The rising cost of health care has incentivized some employers to take a more proactive interest in the well-being of their employees. It is not at all unusual for employers to sponsor exercise or weight loss programs in an effort to support employees in developing healthy living habits. Other companies have instituted broader “wellness” programs to help stabilize health care expenses for chronic conditions, such as diabetes and high blood pressure. Although the goals of these programs may be to improve the overall health of the workforce, they also pose legal pitfalls for the unwary.
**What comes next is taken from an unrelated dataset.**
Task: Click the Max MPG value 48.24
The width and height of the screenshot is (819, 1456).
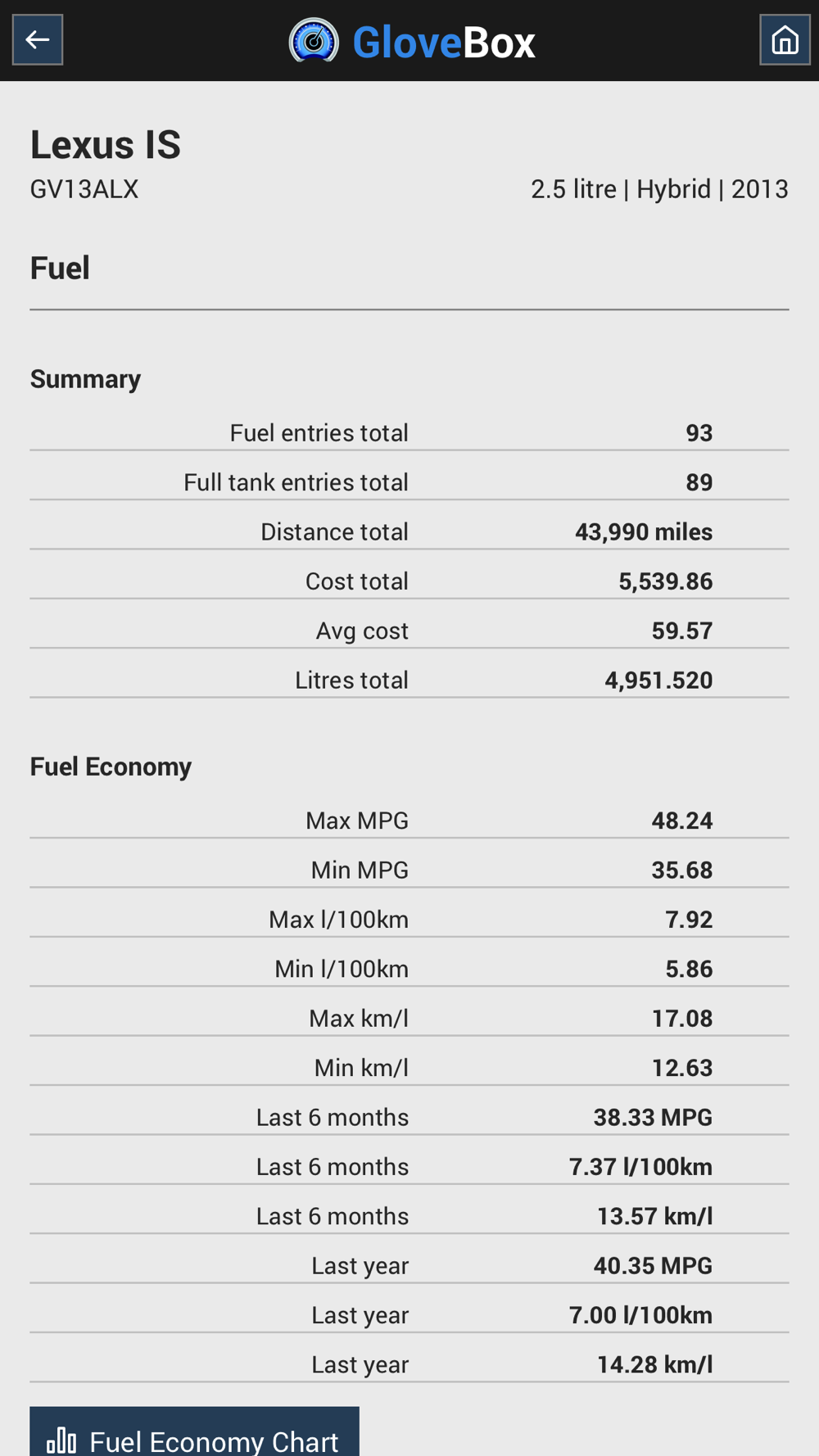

One potential pitfall is the Americans With Disabilities Act, which generally prohibits employers from requiring employees to undergo medical examinations or from making medical inquiries unless such investigations are job-related or a business necessity. 42 U.S.C. § 12112(a). As many “wellness” programs need information about an employee’s health status in order to direct them to the appropriate resources available under the program, employers have had to use surgical precision in developing effective programs that comply with the law. The Equal Employment Opportunity Commission (“EEOC”), charged with enforcement of the ADA in the workplace, complicated the picture further by issuing “informal” guidance stating that programs which include health questions or tests should be voluntary, meaning that the employer could neither require participation nor penalize employees who do not participate. EEOC Enforcement Guidance at n.78 (July 27, 2000).
A recent decision from the Eleventh Circuit – entitled Seff v. Broward County, Florida, Case No. 11-12217, 2012 U.S. App. LEXIS 17501 (11th Cir. Aug. 20, 2012) – gave a wellness program affiliated with Broward County a clean bill of health, despite the fact that for a six-month period employees who did not participate in the program incurred a $20 charge on each of their bi-weekly paychecks.
Broward County, Florida offered this wellness program as part of its 2009 open enrollment process. The wellness program was sponsored by the County’s group health insurer. The program included two components: (1) a health questionnaire; and (2) a “biometric screening” in which the employee was subjected to a finger stick test for glucose and cholesterol. Information gathered from the questionnaire and finger stick were used to identify County employees with asthma, hypertension, diabetes, congestive heart failure, or kidney disease. Those employees were then offered a disease management coaching program, which in turn could result in participants being offered appropriate medications at no additional cost. Participation in the wellness program was not a condition for enrollment in the County’s group health insurance plan. However, in 2010, to increase participation in the wellness program, the County imposed the $20 deduction. Id. at *2.
A former employee brought class action claims under the ADA, alleging that the wellness program violated the ADA’s prohibition on non-voluntary medical exams and health questions because the finger stick and questionnaire constituted the types of medical tests and health inquiries prohibited by the ADA. Id. at *3. The County filed a summary judgment motion, arguing that the wellness program fell within the “safe harbor” provisions of the ADA, which exempt certain insurance plans from the ADA’s general prohibitions on medical exams and health inquiries. Id. at *5 (citing 42 U.S.C. § 12201(c)(2)). More specifically, these safe harbor provisions state that the ADA “shall not be construed” as prohibiting a covered entity (in this instance, the employer) “from establishing, sponsoring, observing or administering the terms of a bona fide benefit plan.” Id. (emphasis added). The District Court found that the wellness plan sponsored by Broward County’s group health insurer was within the safe harbor and granted summary judgment in favor of the County.
On appeal, Plaintiff raised only one challenge to the District Court’s decision; namely, that the District Court “improperly ignored the deposition testimony” of the County’s designated witness, who testified that the wellness program was not a “term” of the County’s benefit plan and was not “contained in Broward’s health and pharmacy plans.” Id. at *6. Notwithstanding this testimony, the Eleventh Circuit affirmed the District Court’s grant of summary judgment in favor of the County. Id. at *9. The Eleventh Circuit explained that, to the extent that the County’s designee’s testimony could be construed as amounting to a legal opinion or conclusion about the meaning of the word “term,” the witness had no authority to draw that conclusion because “the interpretation of a statute is a question of law for the court to decide.” Id. at *6-*7. Even if the designee’s testimony could be understood as “addressing an issue of fact regarding the contents of Broward’s plan documents,” Plaintiff’s challenge would still fail because Plaintiff identified no authority “suggesting that an employee wellness program must be explicitly identified in a benefit plan’s written documents to quality as a ‘term’ of the benefit plan” under the ADA’s safe harbor provisions. Id. at *8. The Eleventh Circuit concluded that “the district court did not err in finding as a matter of law that the employee wellness program was a ‘term’ of Broward’s group health insurance plan, such that the employee wellness program fell within the ADA’s safe harbor provision.” Id. at *8.